The Supreme Court overturning Roe v. Wade & Planned Parenthood of Southern Pennsylvania v. Casey is not the ultimate goal of a decades-long anti-choice movement. Banning abortion doesn’t stop people from getting them, it just forces them outside of the health care system. Dobbs creates a precedent for the destruction of many rights that advocates, community organizers, and attorneys have fought hard to secure and preserve.
A nationwide abortion ban is the “next frontier” of the anti-abortion movement. Political control of Congress and the Presidency can accomplish a nationwide abortion ban. Dobbs opens the door to a prospective nationwide ban based on fetal personhood and a significant increase in criminal prosecutions against pregnant people who miscarry.
We urge and support organized and sustained action of the pro-choice movement:
- Local elected officials and state legislators to pass laws supporting the right to choose and creating resources for pregnant people traveling out of state.

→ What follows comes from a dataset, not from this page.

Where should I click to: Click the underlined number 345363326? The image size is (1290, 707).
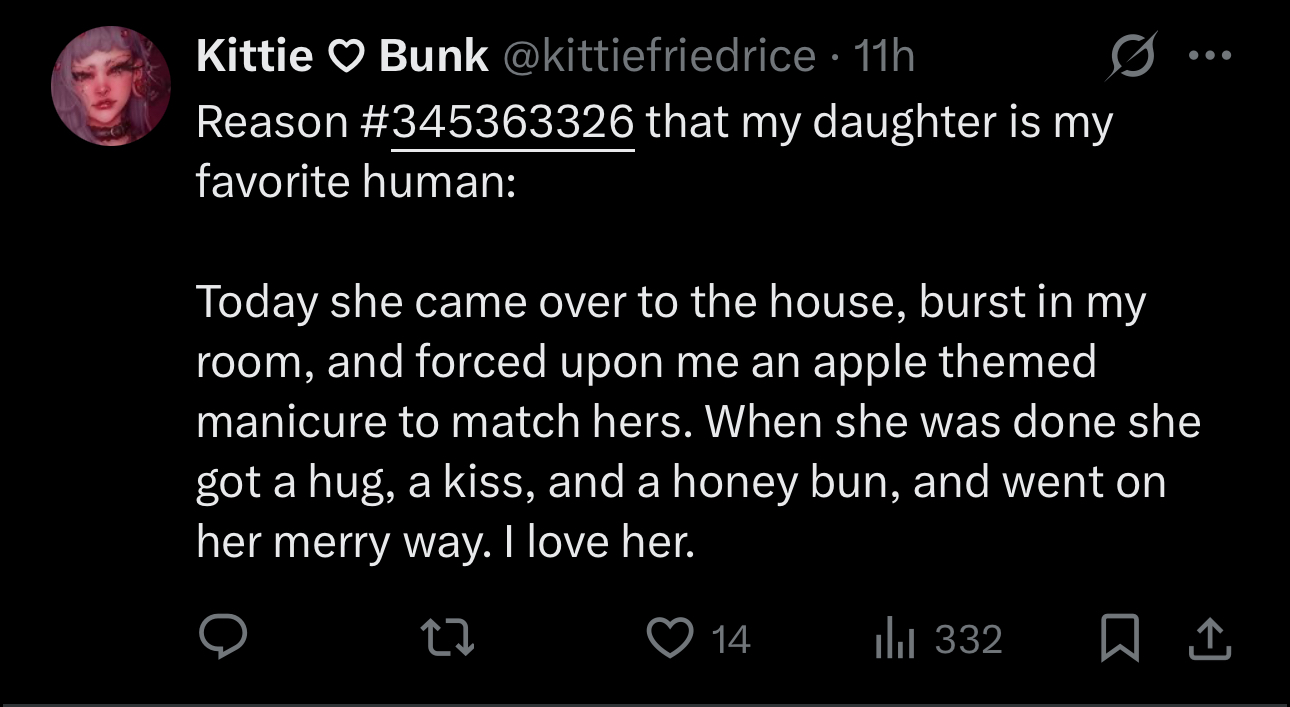click(514, 123)
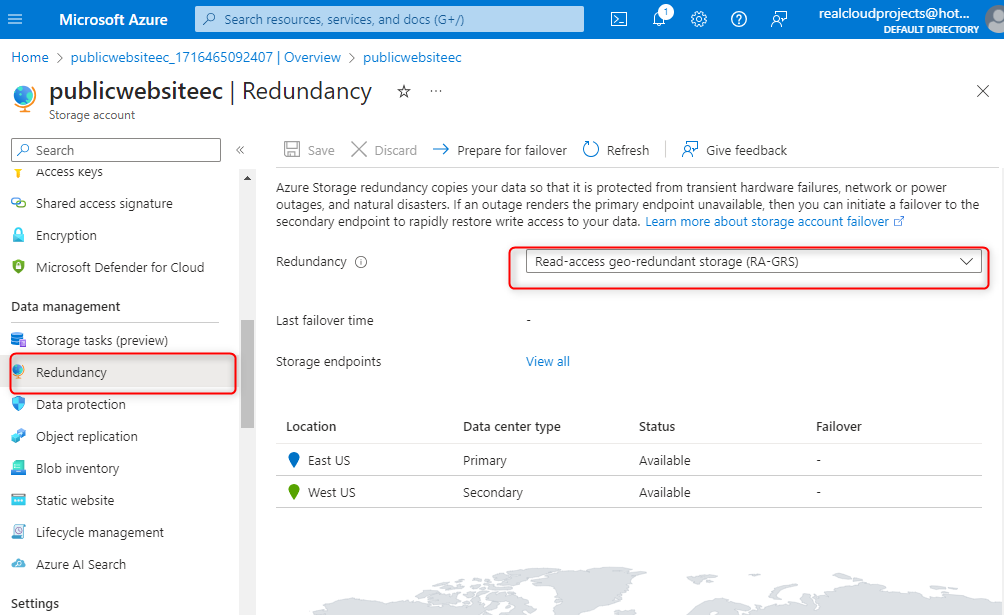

- State legislators to pass legislation that protects abortion providers, or anyone who assists someone seeking an abortion from being extradited to states that criminalize abortion to face charges.
- Finalize and certify the Equal Rights Amendment to strengthen abortion rights and equality arguments.
- Congressional representatives to move towards a constitutional amendment that explicitly calls for the right to substantive due process and codify the right to abortion into law.
- Donate to abortion funds and support organizations that provide this essential health care, without fear of reprisal and threat to funding sources.
- Assist people needing transportation to travel to states that continue to remain a safe haven for those seeking an abortion from out of state to offset the costs of travel, if you are able.